If Mitch McConnell wants to be taken seriously when he complains about proposed changes to the filibuster rule, he probably shouldn't go out and do ridiculous things like filibustering himself. He seriously asked Harry Reid to have a vote on the president's plan to keep Congress from destroying our credit rating. And when Harry Reid said, "Okay, let's vote," McConnell refused to grant unanimous consent for it.
That's what happened.
I'll spell it out a little more specifically for you.

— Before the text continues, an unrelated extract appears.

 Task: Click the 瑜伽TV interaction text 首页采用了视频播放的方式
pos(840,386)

McConnell believed that there were Democrats in the Senate, particularly some from red states who will be facing the voters in just two short years, who would refuse to vote for the president's reform of how the debt ceiling is handled. So, he called for a vote.

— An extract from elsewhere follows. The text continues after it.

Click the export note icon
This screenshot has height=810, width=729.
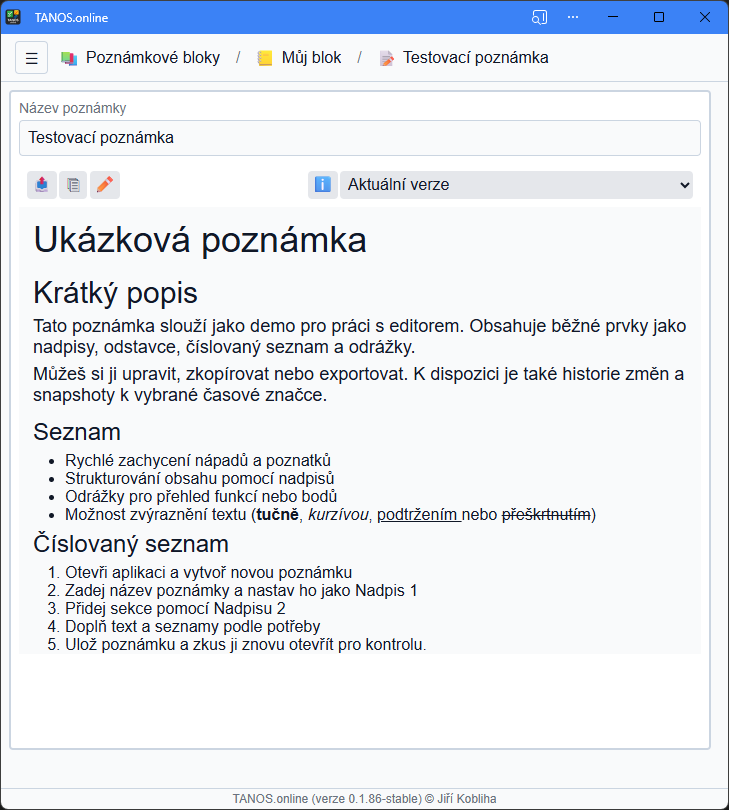(41, 185)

Harry Reid agreed to the vote, but only if it was a true majority vote. He would need 50 votes out of his 53 members, and Vice-President Biden could break the tie.
McConnell, realizing that perhaps he had miscalculated the level of disgust and contempt the Democrats have for how the whole Debt Ceiling Fiasco went down, insisted that the vote be held at the 60-vote supermajority threshold.

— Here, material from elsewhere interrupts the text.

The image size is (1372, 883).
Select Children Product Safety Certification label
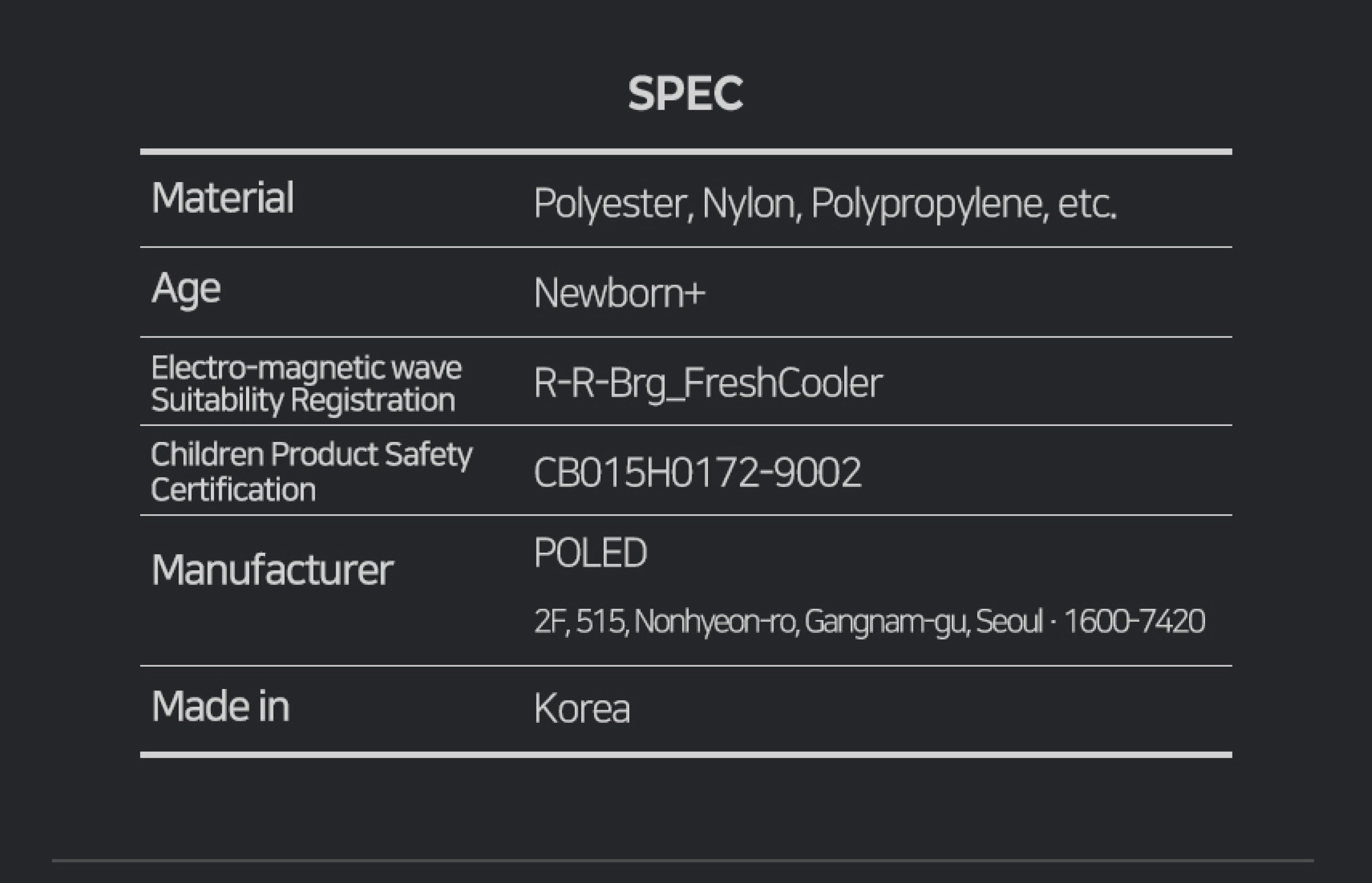312,471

But 60-vote thresholds are for overcoming filibusters. Was McConnell going to object to his own proposal being debated? Was he going to deny a vote on his own proposal?
Well, yes, he was going to do that. All he wanted was to try to divide the Democrats and put some of them on the record as having supported something potentially troublesome for their reelection prospects. He didn't want to be humiliated in front of everybody instead.
So, McConnell filibustered himself. He wouldn't allow a vote on the bill he said should be voted on.
Harry Reid is from Nevada. They know a little something there about calling people's bluffs and making them show their cards. He just ate McConnell's lunch and drank his milkshake.
Does anyone want to argue that McConnell isn't taking his abuse of the filibuster to a preposterous extreme?